- [Dataset extract]

^^^^^^^^^^^^^^^^

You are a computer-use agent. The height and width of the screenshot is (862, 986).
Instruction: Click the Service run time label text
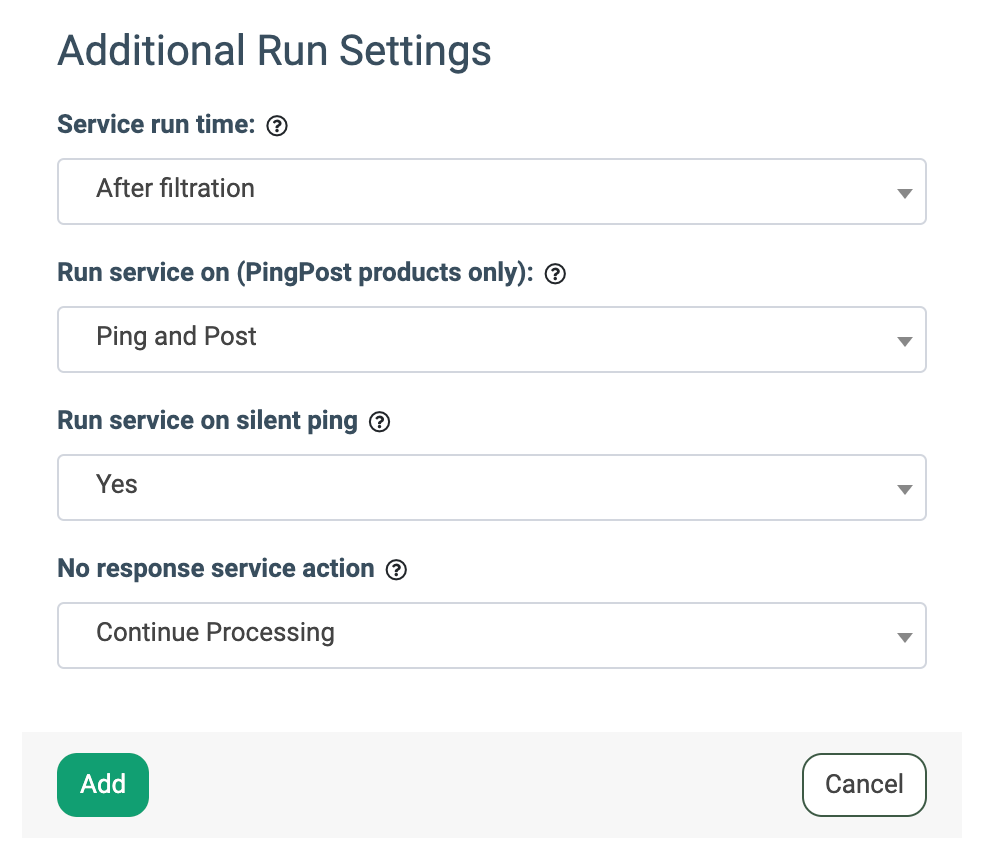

^^^^^^^^^^^^^^^^

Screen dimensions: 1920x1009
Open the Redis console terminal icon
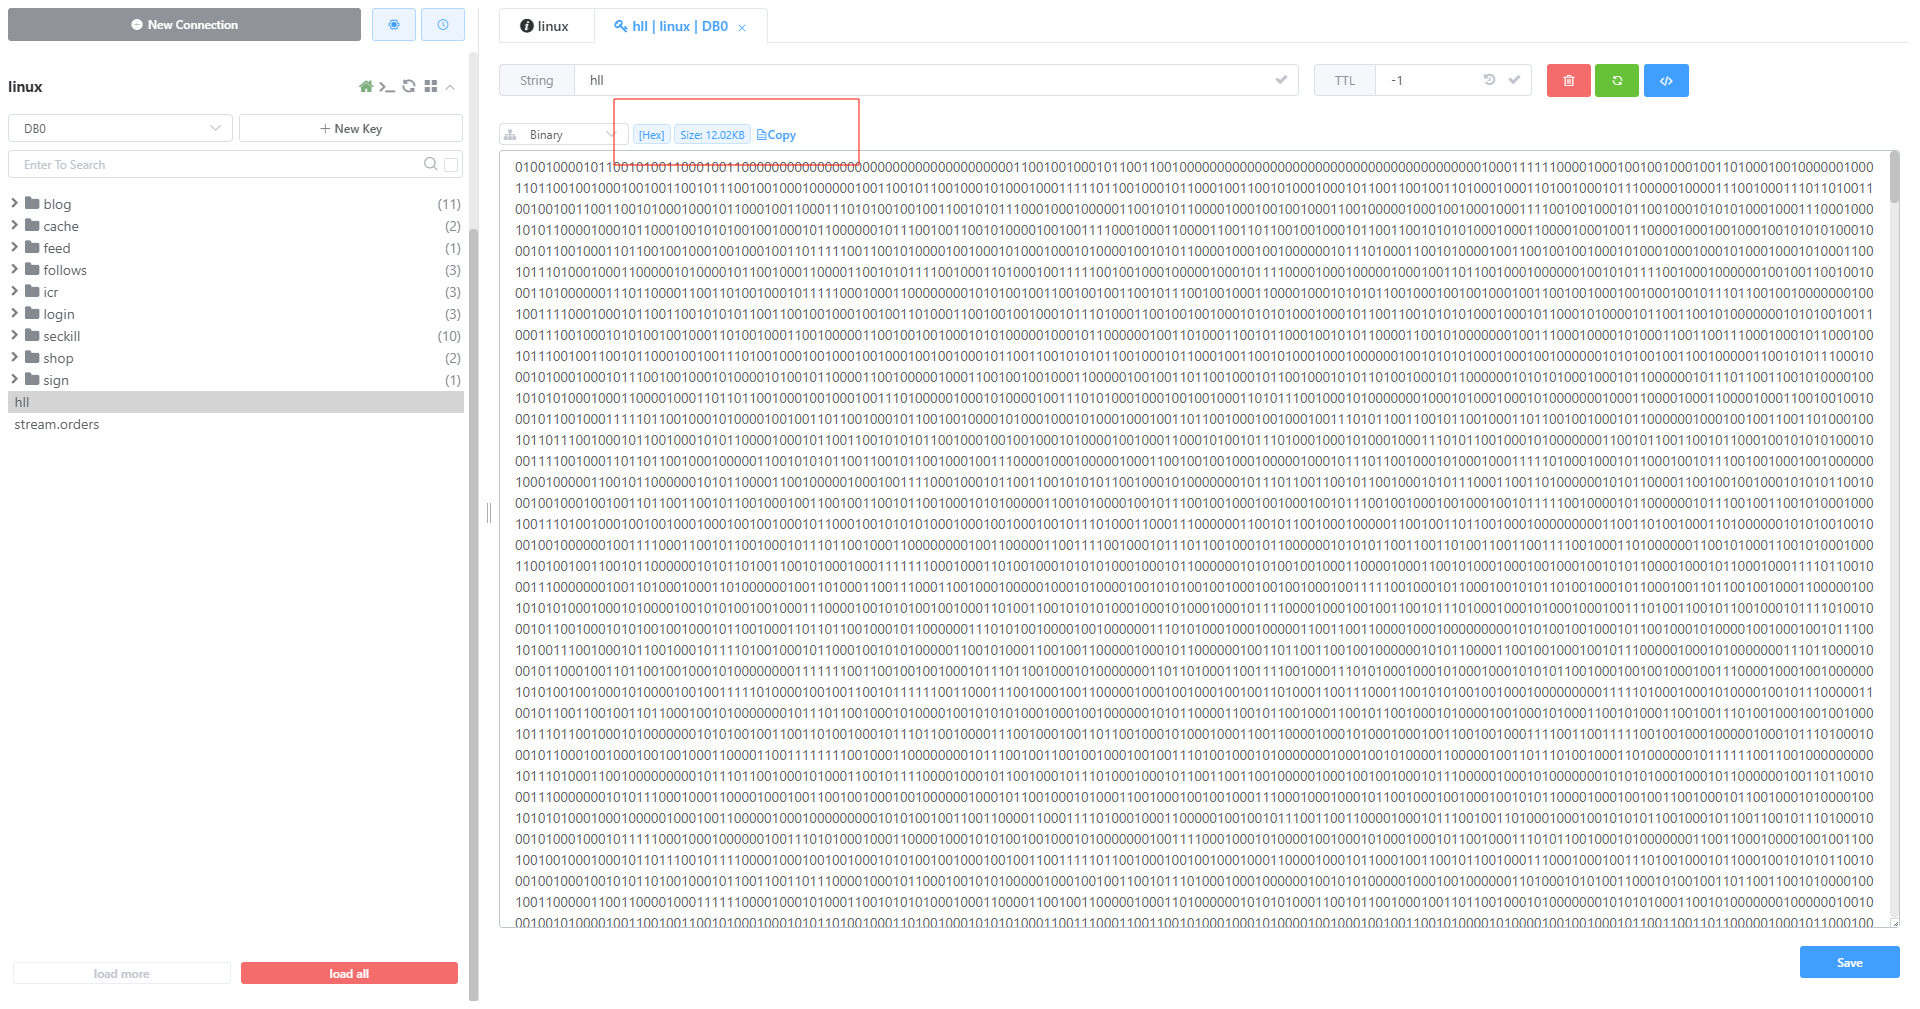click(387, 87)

^^^^^^^^^^^^^^^^

- [What you have to do] Set down, exactly as they appear above, all lines from the one that has "You are a computer-use" down to the one that has "Instruction: Click the", including those two and no others.

- [Response]
You are a computer-use agent. The height and width of the screenshot is (862, 986).
Instruction: Click the Service run time label text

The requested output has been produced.